## Arbeitsauftrag 1
Geben Sie sämtliche Zeilen der Datensätze vollständig wieder und verschieben Sie dabei jede Koordinate in den Antworten, indem Sie zu beiden Zahlen 4 addieren. Lassen Sie die Bildverweise in Ihrer Wiedergabe weg.
## Arbeitsauftrag 2
Knüpfen Sie an das Ende des Urteils zur Lebensversicherung im Betriebsvermögen an und schreiben Sie es weiter.

## Ausgangstext
########################################
BFH IV R 14/95

BFHIV R 14/9514.3.1996

 

Tatbestand

Die Klägerin und Revisionsklägerin (Klägerin), eine KG, wurde von den Erben des A gegründet, um dessen Unternehmen, die FA. A ... werke fortzuführen. Der Erblasser A hatte sich auch an anderen Unternehmen beteiligt. Zur Absicherung verschiedener Risiken aus dem Erwerb dieser Beteiligungen schloß er im Jahr 1980 auf das Leben von X - Geschäftsführer der Beteiligungsunternehmen, daneben auch Geschäftspartner von A - eine Lebensversicherung ab. Versicherungsnehmer, Beitragszahler und Bezugsberechtigter war A. Nach seinem Tod am 3. Januar 1981 war Versicherungsnehmerin, Beitragszahlerin und Bezugsberechtigte die Klägerin.

Im Jahr 1986 veräußerte die Klägerin die Beteiligung, deren Risiken die Lebensversicherung abdecken sollte. Mit Erklärung vom 2. Januar 1989 trat sie die Rechte aus der Versicherung sicherungshalber an die ... Bank ab.

Die Lebensversicherung war in den Bilanzen bis einschließlich 1988 als Betriebsvermögen, in den Vermögensaufstellungen zur Ermittlung der Einheitswerte des Betriebsvermögens auf den 1. Januar 1988 und 1. Januar 1989 als Besitzposten (Rechnungsabgrenzungsposten) ausgewiesen. Erst nach dem Tod von X am 6. Juni 1990, nachdem das Versicherungsunternehmen der Klägerin die Auszahlung der Versicherungssumme angekündigt hatte, wurde die Lebensversicherung im Zuge der Bilanzerstellungsarbeiten zum 31. Dezember 1989 mit dem Buchwert ausgebucht; auch in der am 15. Oktober 1990 eingereichten Vermögensaufstellung auf den 1. Januar 1990 war sie nicht mehr enthalten.

Bei einer Betriebsprüfung für die Jahre 1987 bis 1989 (Stichtage 1. Januar 1988 bis 1. Januar 1990) behandelte der Prüfer die Lebensversicherung weiter als Betriebsvermögen.

Bei der Gewinnermittlung machte er deshalb die Ausbuchung für das Jahr 1989 wieder rückgängig. Darüber hinaus minderte er wegen einer erst 1989 zu aktivierenden Jahresprämienzahlung den Gewinn für 1988 um 34 012 DM und erhöhte den Gewinn für 1989 um 20 738 DM. Für 1987 ergab sich keine Gewinnauswirkung.
########################################
## Zu bearbeitende Datensätze
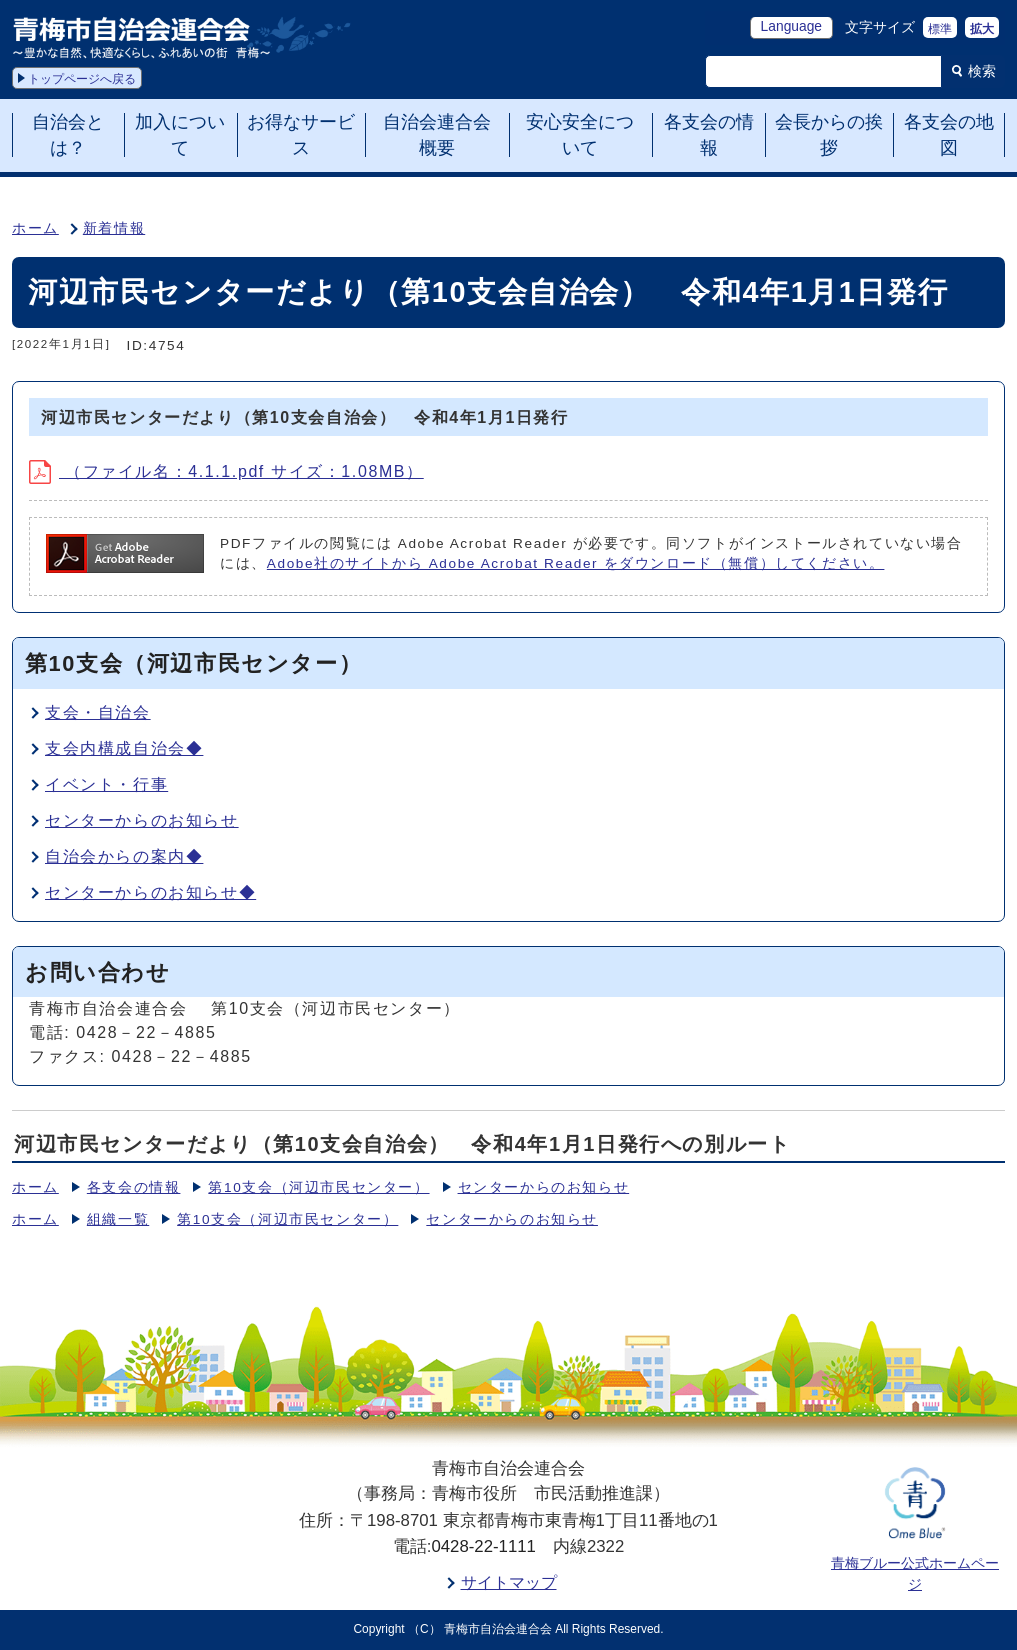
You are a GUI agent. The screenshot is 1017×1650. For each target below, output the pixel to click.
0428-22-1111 (483, 1546)
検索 (982, 71)
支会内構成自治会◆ (124, 748)
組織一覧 (118, 1219)
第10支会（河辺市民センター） (318, 1187)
########################################
## Lösung 1
You are a GUI agent. The screenshot is 1017×1650. For each target below, output the pixel to click.
0428-22-1111 (487, 1550)
検索 (986, 75)
支会内構成自治会◆ (128, 752)
組織一覧 (122, 1223)
第10支会（河辺市民センター） (322, 1191)

## Lösung 2
Bei der Ermittlung des Einheitswerts des Betriebsvermögens setzte er die Lebensversicherung als Besitzposten an (1. Januar 1988: 181 400 DM, 1. Januar 1989: 204 075 DM, 1. Januar 1990: 226 750 DM).

Der Beklagte und Revisionsbeklagte (das Finanzamt - FA -) folgte in entsprechenden Änderungsbescheiden den Prüfungsfeststellungen. Die hiergegen gerichteten Einsprüche hatten keinen Erfolg.

Die daraufhin erhobenen Klagen hat das Finanzgericht (FG) als unbegründet abgewiesen (Entscheidungen der Finanzgerichte - EFG - 1995, 469).

Hiergegen richtet sich die Revision der Klägerin, mit der die Verletzung materiellen Rechts gerügt wird.

Das FA beantragt,

die Revision zurückzuweisen.

Entscheidungsgründe

Die Revision ist nicht begründet. Das FG hat zutreffend den Anspruch aus der streitigen Lebensversicherung dem Betriebsvermögen zugerechnet.

1.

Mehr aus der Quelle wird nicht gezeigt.